Data products built on fuzzy joins ship a single canonical linkage, hiding the many-to-many candidate-match graph from which it was constructed. When analysts get the graph, the two obvious things to do with it—expand it into a regression dataset or average covariates across candidates—both produce biased estimates. The expanded join attenuates. The averaged-covariate approach can amplify or attenuate, and you can't tell which without ground truth.
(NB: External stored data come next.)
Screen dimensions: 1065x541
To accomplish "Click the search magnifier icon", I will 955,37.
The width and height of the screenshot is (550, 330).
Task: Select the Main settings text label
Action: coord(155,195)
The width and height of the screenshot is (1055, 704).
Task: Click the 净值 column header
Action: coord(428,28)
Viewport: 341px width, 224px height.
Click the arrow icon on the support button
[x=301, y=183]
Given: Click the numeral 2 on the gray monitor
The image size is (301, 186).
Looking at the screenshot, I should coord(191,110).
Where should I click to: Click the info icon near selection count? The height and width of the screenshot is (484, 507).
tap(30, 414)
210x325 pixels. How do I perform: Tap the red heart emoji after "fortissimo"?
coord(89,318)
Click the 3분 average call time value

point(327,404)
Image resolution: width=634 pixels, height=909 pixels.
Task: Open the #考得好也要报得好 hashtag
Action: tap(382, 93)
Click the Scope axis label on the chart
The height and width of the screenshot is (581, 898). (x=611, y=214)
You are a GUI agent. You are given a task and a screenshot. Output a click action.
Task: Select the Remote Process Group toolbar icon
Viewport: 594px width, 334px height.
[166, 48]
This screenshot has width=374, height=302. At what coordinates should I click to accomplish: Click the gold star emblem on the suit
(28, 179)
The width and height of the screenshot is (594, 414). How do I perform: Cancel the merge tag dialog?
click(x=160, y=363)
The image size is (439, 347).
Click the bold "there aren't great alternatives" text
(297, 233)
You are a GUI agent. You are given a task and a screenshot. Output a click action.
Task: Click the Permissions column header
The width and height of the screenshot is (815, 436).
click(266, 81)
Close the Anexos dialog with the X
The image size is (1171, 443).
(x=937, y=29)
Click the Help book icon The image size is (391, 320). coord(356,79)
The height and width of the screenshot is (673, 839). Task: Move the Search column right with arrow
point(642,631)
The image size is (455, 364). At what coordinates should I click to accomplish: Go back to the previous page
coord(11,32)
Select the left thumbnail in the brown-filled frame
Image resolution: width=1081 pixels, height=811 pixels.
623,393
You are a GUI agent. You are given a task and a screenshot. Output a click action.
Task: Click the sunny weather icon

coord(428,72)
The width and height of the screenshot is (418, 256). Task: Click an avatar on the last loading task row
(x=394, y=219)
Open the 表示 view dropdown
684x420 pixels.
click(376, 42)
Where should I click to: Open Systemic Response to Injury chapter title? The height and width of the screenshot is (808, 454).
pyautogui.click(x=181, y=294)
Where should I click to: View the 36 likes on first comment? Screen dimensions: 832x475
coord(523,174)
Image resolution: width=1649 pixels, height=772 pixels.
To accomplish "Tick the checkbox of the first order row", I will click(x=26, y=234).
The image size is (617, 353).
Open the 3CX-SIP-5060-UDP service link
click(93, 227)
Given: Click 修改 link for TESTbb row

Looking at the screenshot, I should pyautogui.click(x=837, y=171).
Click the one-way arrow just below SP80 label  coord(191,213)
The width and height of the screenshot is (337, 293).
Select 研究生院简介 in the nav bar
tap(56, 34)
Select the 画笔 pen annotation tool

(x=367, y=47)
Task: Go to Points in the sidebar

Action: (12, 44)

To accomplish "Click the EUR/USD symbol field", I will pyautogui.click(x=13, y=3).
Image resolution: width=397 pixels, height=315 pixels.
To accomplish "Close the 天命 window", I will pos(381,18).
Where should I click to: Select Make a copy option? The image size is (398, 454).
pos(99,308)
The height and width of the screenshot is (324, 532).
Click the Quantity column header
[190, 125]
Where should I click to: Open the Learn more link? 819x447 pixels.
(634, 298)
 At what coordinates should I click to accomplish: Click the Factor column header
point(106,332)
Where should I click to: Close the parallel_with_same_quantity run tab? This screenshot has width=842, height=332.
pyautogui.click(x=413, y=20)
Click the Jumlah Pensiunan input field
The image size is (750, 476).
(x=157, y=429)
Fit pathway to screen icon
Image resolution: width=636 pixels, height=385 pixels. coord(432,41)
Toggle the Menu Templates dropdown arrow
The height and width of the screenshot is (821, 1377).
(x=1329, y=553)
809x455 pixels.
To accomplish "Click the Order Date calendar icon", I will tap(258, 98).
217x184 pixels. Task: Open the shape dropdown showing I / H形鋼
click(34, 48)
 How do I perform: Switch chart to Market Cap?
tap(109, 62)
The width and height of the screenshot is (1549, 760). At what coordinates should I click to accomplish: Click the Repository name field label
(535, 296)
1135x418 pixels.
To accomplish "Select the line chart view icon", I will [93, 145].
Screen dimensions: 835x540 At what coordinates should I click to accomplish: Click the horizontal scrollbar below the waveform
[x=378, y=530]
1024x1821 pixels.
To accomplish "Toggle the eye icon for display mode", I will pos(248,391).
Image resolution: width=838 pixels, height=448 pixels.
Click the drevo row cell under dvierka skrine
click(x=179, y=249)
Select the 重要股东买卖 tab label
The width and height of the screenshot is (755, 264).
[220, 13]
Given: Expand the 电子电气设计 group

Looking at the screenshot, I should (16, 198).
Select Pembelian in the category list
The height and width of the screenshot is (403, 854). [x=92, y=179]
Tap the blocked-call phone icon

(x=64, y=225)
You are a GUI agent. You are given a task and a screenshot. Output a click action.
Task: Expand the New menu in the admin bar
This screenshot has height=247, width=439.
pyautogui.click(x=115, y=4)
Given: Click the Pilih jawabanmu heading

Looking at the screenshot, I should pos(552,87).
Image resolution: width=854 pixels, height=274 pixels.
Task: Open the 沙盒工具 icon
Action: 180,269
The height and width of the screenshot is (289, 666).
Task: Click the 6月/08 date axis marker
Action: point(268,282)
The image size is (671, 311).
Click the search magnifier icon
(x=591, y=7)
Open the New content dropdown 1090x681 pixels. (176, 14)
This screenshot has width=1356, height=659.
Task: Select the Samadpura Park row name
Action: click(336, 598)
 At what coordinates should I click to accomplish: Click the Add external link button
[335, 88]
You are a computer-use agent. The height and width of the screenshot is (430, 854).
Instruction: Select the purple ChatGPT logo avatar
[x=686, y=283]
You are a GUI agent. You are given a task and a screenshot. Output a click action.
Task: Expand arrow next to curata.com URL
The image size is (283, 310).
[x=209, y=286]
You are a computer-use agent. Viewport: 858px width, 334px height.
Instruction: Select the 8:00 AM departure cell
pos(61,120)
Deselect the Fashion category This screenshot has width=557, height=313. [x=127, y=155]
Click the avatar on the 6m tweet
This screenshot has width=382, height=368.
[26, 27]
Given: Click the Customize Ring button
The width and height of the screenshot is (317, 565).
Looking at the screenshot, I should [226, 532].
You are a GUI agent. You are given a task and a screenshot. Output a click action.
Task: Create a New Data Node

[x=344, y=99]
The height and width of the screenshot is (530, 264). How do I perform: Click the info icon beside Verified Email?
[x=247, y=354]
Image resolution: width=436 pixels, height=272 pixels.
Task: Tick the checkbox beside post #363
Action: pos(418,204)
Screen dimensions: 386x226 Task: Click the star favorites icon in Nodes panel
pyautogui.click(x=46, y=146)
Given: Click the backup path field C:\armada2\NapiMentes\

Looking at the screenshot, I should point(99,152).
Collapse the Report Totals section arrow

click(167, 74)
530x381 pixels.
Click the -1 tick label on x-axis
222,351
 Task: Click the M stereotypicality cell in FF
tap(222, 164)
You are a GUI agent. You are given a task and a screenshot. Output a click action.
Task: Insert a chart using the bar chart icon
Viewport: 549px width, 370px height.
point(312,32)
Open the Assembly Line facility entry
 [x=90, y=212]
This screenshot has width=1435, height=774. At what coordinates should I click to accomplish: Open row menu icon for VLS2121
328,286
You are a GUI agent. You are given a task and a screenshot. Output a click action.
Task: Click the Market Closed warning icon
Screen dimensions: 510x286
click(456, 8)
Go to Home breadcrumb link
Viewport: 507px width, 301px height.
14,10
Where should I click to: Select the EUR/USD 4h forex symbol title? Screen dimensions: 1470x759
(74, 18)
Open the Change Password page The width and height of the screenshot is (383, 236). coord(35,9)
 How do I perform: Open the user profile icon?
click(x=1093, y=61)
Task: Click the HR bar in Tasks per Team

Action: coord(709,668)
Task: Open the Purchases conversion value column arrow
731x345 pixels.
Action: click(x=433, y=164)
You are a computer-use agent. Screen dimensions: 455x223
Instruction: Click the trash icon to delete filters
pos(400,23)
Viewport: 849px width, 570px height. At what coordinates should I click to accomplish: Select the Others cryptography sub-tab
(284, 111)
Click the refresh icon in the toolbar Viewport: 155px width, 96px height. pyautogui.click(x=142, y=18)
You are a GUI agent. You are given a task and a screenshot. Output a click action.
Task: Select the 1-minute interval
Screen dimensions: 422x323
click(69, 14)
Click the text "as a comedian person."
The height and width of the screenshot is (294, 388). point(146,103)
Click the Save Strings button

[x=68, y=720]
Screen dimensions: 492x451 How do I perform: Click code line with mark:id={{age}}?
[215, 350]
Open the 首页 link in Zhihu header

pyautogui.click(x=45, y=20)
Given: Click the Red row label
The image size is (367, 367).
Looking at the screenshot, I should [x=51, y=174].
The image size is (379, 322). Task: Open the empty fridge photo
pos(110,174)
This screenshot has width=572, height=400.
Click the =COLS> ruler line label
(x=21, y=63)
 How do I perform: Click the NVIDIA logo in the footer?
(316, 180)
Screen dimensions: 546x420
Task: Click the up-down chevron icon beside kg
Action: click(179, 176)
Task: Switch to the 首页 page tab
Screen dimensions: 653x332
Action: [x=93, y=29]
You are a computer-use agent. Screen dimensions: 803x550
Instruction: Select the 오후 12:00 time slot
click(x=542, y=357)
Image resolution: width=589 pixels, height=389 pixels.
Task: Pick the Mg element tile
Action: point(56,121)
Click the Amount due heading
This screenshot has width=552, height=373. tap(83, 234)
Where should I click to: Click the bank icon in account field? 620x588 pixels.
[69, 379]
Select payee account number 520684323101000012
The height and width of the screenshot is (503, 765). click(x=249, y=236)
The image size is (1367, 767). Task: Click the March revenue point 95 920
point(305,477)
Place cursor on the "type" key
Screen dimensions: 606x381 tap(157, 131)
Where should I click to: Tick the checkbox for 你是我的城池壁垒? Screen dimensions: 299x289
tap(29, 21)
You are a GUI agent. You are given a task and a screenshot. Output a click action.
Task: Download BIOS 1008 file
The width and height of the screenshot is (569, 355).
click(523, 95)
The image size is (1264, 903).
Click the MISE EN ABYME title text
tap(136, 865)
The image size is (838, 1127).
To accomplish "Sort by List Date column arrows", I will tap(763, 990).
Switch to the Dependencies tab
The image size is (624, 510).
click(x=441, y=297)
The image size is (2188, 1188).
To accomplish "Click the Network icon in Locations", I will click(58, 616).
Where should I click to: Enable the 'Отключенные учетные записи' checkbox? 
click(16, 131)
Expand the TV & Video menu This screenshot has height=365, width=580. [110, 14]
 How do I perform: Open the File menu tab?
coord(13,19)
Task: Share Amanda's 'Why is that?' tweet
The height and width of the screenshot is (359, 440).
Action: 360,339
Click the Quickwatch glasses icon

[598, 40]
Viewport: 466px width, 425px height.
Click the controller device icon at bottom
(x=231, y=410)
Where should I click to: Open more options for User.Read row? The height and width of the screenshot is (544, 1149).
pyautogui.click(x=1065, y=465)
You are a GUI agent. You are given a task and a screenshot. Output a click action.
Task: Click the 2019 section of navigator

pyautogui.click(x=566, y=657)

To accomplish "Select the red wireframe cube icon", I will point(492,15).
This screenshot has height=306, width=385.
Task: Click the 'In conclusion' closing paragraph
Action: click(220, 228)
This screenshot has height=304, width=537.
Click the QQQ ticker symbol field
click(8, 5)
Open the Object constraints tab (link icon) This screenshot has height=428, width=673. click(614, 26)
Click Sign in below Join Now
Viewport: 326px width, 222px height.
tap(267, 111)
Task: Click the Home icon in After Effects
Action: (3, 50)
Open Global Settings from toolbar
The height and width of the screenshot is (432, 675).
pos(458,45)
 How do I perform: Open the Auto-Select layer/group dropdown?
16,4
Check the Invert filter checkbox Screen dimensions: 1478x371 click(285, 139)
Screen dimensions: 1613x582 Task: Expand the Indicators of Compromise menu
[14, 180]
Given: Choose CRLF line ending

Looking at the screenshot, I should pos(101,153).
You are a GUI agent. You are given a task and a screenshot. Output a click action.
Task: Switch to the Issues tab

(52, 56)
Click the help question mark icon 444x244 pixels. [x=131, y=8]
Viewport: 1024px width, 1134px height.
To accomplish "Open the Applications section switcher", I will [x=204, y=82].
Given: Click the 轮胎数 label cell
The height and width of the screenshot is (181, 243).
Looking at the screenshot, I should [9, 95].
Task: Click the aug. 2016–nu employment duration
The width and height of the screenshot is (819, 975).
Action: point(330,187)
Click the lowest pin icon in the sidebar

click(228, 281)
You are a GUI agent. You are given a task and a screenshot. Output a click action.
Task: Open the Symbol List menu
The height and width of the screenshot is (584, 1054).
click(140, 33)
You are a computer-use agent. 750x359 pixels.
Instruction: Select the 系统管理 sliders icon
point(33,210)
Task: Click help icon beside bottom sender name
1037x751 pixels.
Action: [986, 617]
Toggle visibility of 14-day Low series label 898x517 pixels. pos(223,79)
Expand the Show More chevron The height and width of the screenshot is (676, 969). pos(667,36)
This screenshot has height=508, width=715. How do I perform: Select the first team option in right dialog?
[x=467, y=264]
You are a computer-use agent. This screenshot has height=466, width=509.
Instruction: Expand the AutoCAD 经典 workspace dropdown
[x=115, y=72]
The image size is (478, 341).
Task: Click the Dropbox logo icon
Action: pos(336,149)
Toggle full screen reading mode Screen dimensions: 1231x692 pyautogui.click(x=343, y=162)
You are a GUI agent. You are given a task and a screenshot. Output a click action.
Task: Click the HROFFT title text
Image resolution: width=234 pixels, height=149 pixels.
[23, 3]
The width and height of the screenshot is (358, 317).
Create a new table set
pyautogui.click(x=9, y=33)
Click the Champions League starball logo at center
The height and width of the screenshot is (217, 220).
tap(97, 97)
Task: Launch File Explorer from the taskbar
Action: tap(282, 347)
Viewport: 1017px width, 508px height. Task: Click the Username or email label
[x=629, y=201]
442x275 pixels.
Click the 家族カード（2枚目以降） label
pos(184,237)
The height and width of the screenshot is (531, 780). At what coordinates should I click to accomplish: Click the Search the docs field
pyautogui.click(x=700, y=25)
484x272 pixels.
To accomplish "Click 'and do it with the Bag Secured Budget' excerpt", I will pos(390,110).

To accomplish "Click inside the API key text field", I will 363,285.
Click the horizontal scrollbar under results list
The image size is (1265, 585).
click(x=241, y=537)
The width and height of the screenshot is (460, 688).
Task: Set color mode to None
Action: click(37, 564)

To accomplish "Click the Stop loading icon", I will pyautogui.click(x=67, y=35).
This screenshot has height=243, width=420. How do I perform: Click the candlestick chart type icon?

This repo contains the paper, replication code, and a proposed relational schema for shipping fuzzy-joined data products.

What's in the paper

  • Proposition 1. The expanded join (one row per candidate pair) adds a within-candidate-set variance penalty to the OLS denominator, shrinking the coefficient toward zero relative to the score-averaged estimator.

  • Proposition 2. The collapsed estimator (one row per firm, covariate averaged across candidates) has a nonclassical errors-in-variables structure. The bias depends on Cov(X*, u), which is generically nonzero when mismatches are confined to string-similar neighbors. The sign is indeterminate.

  • Multiple imputation over candidate assignments avoids both pathologies. Each draw is a single-valued firm-to-village assignment; Rubin's rules propagate matching uncertainty. The between-imputation share of variance, λ, tells you whether matching uncertainty matters.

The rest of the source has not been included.